The city of Mobile has ended its relationship with Mobile Group, Inc., at least for the moment.

The company monitored the city’s stormwater management program for almost two decades but is no longer working for the city, according to Mobile Group’s attorney, Marshall Gardner.

 “That contract has expired and the Mobile Group is no longer performing services for the city,” he said in a letter, ending the company’s 17-year relationship with the city. Mobile Group was first brought on to help the city comply with new EPA regulations in 1996.

The last contract to be approved by the City Council was on April 30, 2013, by a vote of 5-2 with councilors Bess Rich and Reggie Copeland opposing. The $498,240 contract was effective for monitoring until Sept. 30, 2013, but Mobile Group was also responsible for submitting the annual report by Dec. 31, 2013.

Gardner also said the claims that Mobile Group submitted an annual report late to the Alabama Department of Environmental Management are not true.

“The report was originally due to ADEM on December 30, 2013. My client’s employees worked through nights and weekends in order to finish the report on time. Part of the reason for the last minute rush was that the city was very late in furnishing certain information to Mobile Group, and once the information was furnished my client had to incorporate it into the report,” Gardner said in an email.
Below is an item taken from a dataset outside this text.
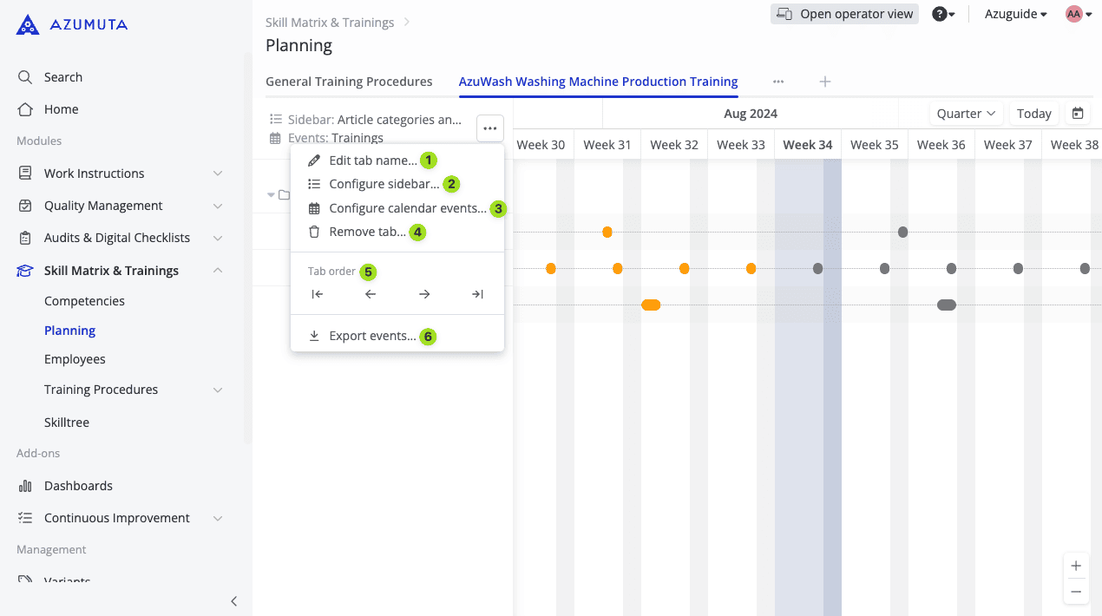
Task: Collapse Skill Matrix & Trainings section
Action: (218, 271)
 “The complete report and appendices, over 28,000 pages, was delivered to the City at 8:30 a.m. on December 30, 2013. This was the same protocol that Mobile Group has followed for years. It is our understanding that the City requested and received an extension of the time to file the report.”

During the pre-conference meeting on Jan. 7, Mayor Sandy Stimpson said the city filed the report to ADEM on Jan. 3.
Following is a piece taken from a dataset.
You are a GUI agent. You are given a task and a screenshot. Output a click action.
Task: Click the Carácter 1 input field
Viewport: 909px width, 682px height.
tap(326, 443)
Every year the city must submit an annual report to ADEM by Dec. 31. However, the city filed the report on Jan. 3.  Not submitting the annual report is something that has gotten the city into trouble before.

In February 2012, ADEM fined the city $17,750 for not submitting a report for 2008-2009. Then ADEM cited the city for failing to submit a report for 2007 and 2009. The later violation is coupled with other citations is what led ADEM to sue the city.

ADEM is now asking the Mobile County Circuit Court to fine Mobile $475,000. This will be decided upon during a Feb. 7 hearing between ADEM and the city of Mobile.

Stimpson noted during the Jan. 7 meeting that Mobile Group, Inc., which the city paid $498,240 to monitor the city’s stormwater system in 2013, did not turn in the report on time.

Gardner maintains the report was in on time.

However, the report needed to be reviewed before it was turned into ADEM Chief of Staff Colby Cooper said.

“The report was turned in to the city at the last minute, but the 28,000 page report needed to be reviewed before it was submitted to ADEM,” he said. “In order to certify and signoff on the report, it had to be reviewed before it was filed.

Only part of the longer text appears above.